Presently, AT&T is selling at $17.60 which neither makes the Telco overvalued or undervalued, based on the Relative Strength Index. AT&T has built some support around $17 which is a bullish signal.
I am carefully watching the $17 price level as a drop below this level would indicate short-term correction potential until at least the 200-moving average line which presently runs at $15.52.
How Much Should You Pay For AT&T?
Obviously, the less the better. AT&T is a cash flow-stock, meaning the company’s underlying Telco assets produce a boatload of cash that can be used for strategic investments (such as the expansion of the Fiber Broadband network, 5G), debt repayments, and, yes, even potentially a dividend hike in 2024.
AT&T’s stock is presently selling for a 7.6x earnings multiple whereas Verizon Communications Inc. (VZ) is costing passive income investors 8.9x earnings. With AT&T selling at a lower multiple than Verizon Communications, I think that AT&T offers passive income investors a highly competitively priced 6.3% yield (Verizon’s yield stands at 6.4%).
What Are Some Of The Risks?
I mentioned the company’s high net debt as a reason in the past to be at least somewhat cautious with an investment in AT&T. For that reason, I think that AT&T, as solid as the dividend coverage ratio is, passive income investors may want to consider a limit to the portfolio weighting if they want to include AT&T.
Though the dividend is well-covered by free cash flow, AT&T’s considerable net debt of $128.9 billion is something that should passive income investors should at least consider as a potential anchor to AT&T’s stock.
My Conclusion
AT&T is, with a 5% portfolio weighting, my largest position in my passive income portfolio. Though AT&T’s lack of meaningful profit growth as well as the Telco’s large net debt are issues that investors should at least be aware of, AT&T is poised to deliver strong results in 2024, in my view, as its underlying Fiber broadband business continues to have a lot of growth momentum. Thus, I actually think that AT&T could be in a position to grow its dividend in 2024.

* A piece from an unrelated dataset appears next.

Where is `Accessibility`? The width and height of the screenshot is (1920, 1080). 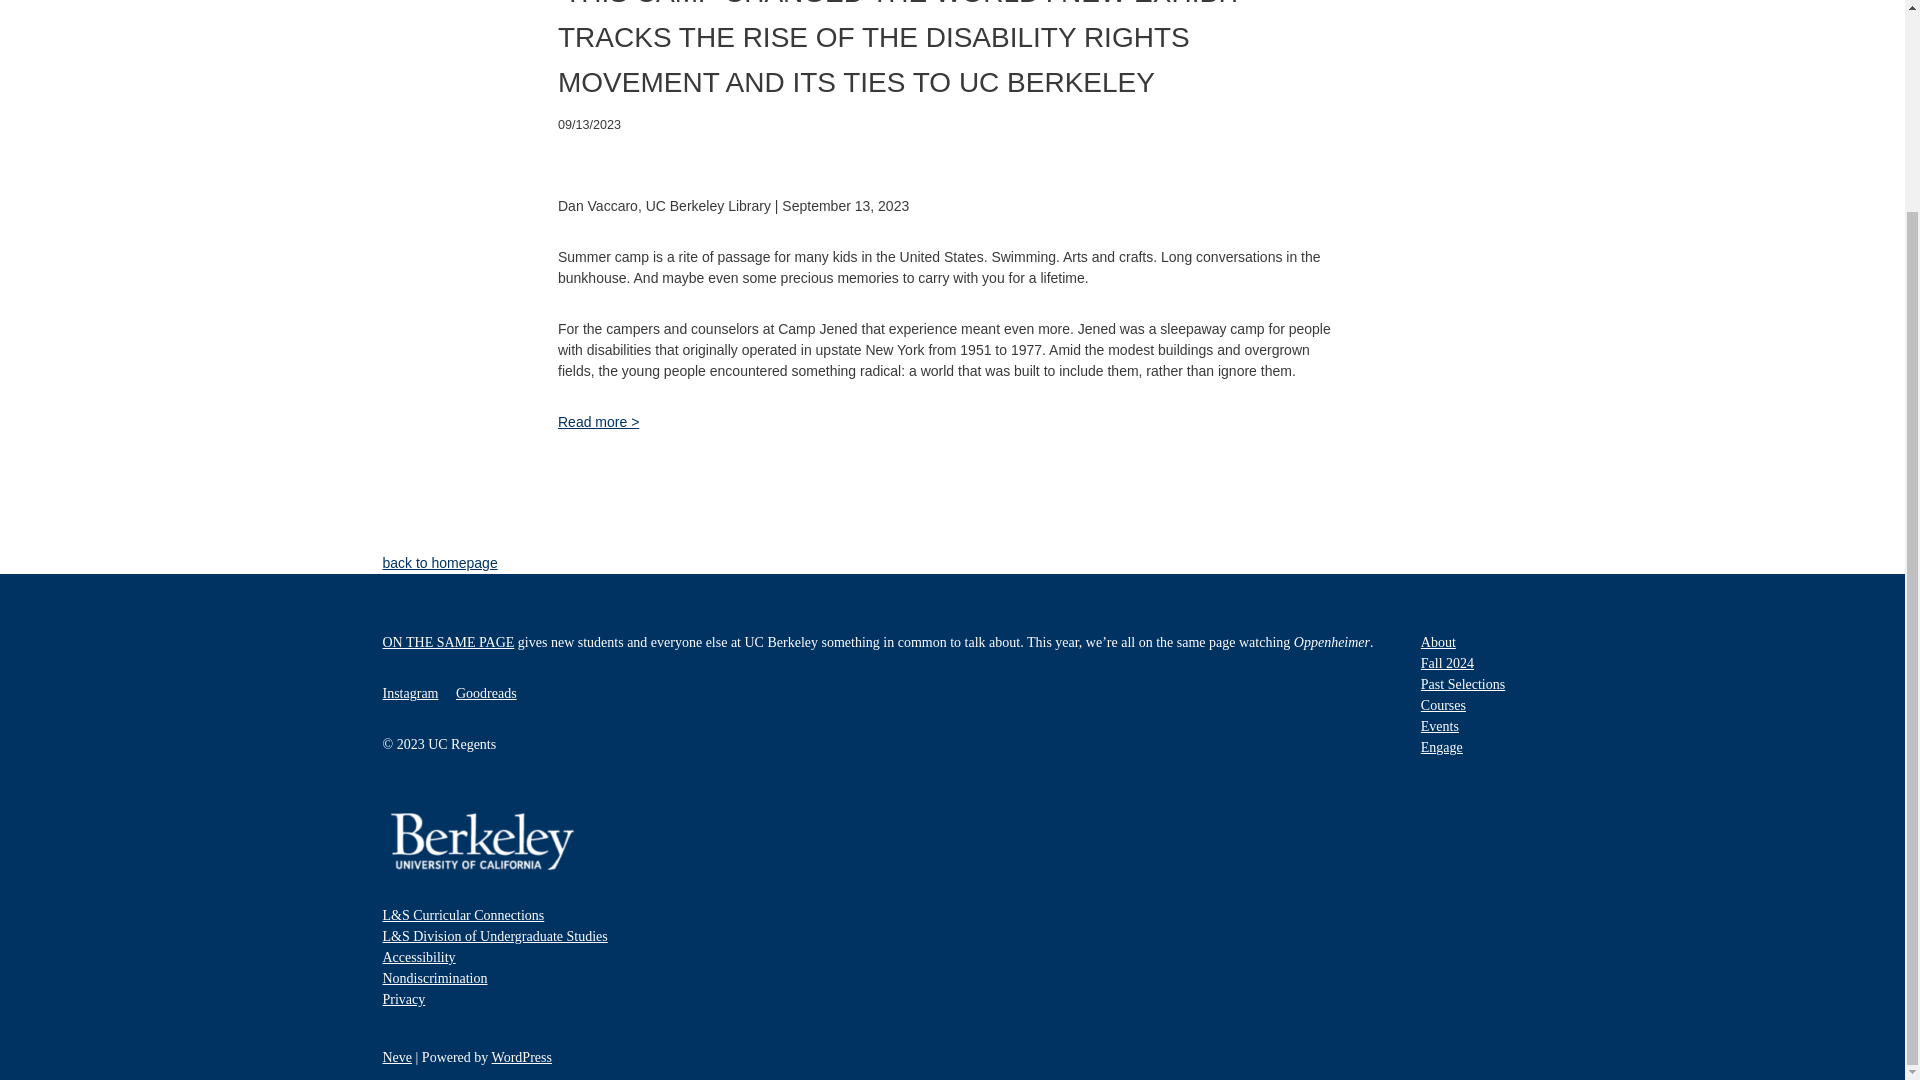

AT&T’s value proposition is substantially enhanced by the company’s low earnings multiple as well as the uptrend in the stock that has allowed AT&T to keep its head above the 50-moving average line ever since the fourth quarter.

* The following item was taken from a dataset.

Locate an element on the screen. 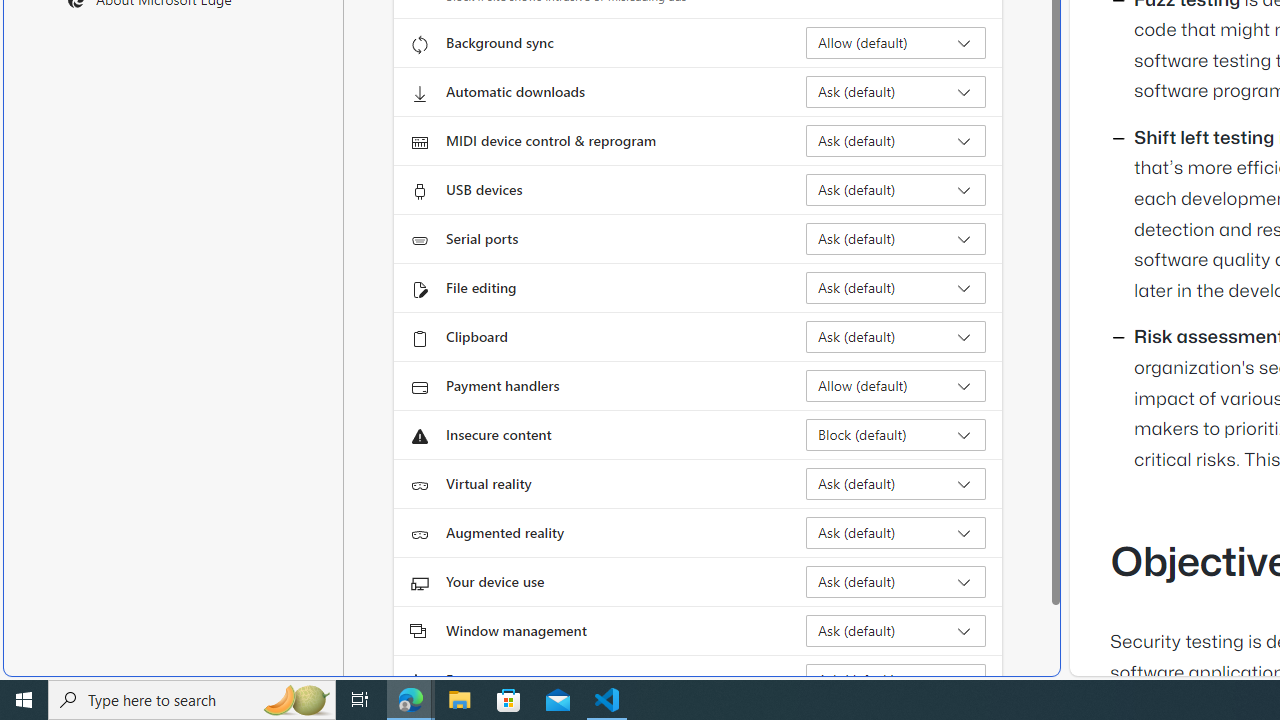  Insecure content Block (default) is located at coordinates (896, 434).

With a possible dividend hike on the horizon in 2024 and ongoing momentum in Fiber, I think that AT&T is one of those companies that would be worthy of an overweighting in a passive income portfolio.
Analyst’s Disclosure: I/we have a beneficial long position in the shares of T either through stock ownership, options, or other derivatives. I wrote this article myself, and it expresses my own opinions. I am not receiving compensation for it (other than from Seeking Alpha). I have no business relationship with any company whose stock is mentioned in this article.